In a legal development that would be unlikely to arise in the United States, Mirs filed a cease and desist order against a Cellcom marketing campaign targeting haredi Jews. Surprisingly, the Communications Ministry acted on their behalf and forced Cellcom to end their haredi marketing campaign.

Mirs alleges that Cellcom's intentional poaching of their customers violated Israeli law. According to Gad Perez of the Israeli business daily Globes, “the ministry based its decision on the grounds that if Cellcom had targeted the haredi community as a whole, it would not have intervened, but the direct targeting of Mirs' customers violated the terms of Cellcom's license.” According to a letter sent by Mirs to the Communications Ministry, Cellcom's pricing plans were “predatory.”

Cellcom was offering a highly-discounted package to haredi customers which included 2,000 minutes of airtime a month for US$10, a handset rebate and compensation for any costs incurred by changing carriers.

Israel has approximately 730,000 haredi Jews. Haredi clergy have largely frowned upon the use of mobile phones while accepting them as a necessary evil. One influential rabbi, Ovadiah Yosef of the theocratic-leaning Shas parry, formulated a missive urging yeshiva students to avoid purchasing smartphones:

We heard of small, new devices that let you watch movies and surf the internet, heaven forbid, and reach all sorts of foul places--in one instant a man can stumble and fall, heaven forbid, to the bottom of the pit […] Therefore […] we urge [you] to keep as far away from these dangerous devices as possible, keep restraint and beware.

Other statements made by the sometimes controversial Rabbi Yosef have targeted women, homosexuals, atheists, liberals, Arabs, and Jews of Eastern European descent.

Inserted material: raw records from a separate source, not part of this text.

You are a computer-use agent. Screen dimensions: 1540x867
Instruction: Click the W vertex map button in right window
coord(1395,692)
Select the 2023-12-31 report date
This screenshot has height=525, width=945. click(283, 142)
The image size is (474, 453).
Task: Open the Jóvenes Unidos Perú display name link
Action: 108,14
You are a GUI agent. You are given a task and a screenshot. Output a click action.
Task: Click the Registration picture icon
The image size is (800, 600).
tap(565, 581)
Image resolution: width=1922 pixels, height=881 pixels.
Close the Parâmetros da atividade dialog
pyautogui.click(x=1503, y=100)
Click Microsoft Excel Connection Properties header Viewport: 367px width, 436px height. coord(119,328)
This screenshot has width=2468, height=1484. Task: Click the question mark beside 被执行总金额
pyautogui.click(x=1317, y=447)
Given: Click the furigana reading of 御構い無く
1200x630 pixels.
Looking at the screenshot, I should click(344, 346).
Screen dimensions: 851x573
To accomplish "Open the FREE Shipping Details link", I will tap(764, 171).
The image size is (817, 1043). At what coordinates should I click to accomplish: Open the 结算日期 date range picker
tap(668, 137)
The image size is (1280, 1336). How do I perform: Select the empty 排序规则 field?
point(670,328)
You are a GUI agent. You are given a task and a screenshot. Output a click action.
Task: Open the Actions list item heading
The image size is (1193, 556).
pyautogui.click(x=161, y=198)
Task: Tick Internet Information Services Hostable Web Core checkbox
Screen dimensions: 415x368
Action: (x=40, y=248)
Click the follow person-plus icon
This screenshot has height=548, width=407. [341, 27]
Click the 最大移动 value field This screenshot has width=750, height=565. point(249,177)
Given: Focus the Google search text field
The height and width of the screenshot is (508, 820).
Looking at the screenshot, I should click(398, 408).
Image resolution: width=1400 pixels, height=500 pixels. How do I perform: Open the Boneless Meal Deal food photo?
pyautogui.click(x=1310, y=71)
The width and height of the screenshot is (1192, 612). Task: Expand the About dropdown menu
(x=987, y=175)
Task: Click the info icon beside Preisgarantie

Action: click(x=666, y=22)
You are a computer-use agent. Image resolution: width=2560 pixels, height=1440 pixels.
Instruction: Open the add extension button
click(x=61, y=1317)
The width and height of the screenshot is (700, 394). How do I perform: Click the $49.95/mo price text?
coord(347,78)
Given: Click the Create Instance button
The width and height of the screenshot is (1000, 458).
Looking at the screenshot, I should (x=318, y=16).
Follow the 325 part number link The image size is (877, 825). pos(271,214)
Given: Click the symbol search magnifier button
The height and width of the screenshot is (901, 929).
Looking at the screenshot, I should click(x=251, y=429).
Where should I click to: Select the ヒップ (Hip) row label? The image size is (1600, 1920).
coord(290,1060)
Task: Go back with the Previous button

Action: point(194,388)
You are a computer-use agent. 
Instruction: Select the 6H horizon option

Mirs specifically targeted the haredi community with a series of pricing plans that catered toward members' lifestyles with low monthly subscription fees, cheap extra handsets and free minutes monthly for all family members. Haredi Jews, following the Biblical injunction to “be fruitful and multiply,” traditionally have had large families. A large portion of the Haredi community lives on public assistance, which has also assisted Mirs in market penetration through low-cost, no-frills plans.

Micromarketing of custom-tailored mobile phone plans to specific demographics is common practice in Israel among all mobile providers. These include special phone plans tailored toward soldiers, Arabs and Israelis working in foreign countries.

Cellcom did not incur any fines or penalties due to the Communications Ministry's ruling.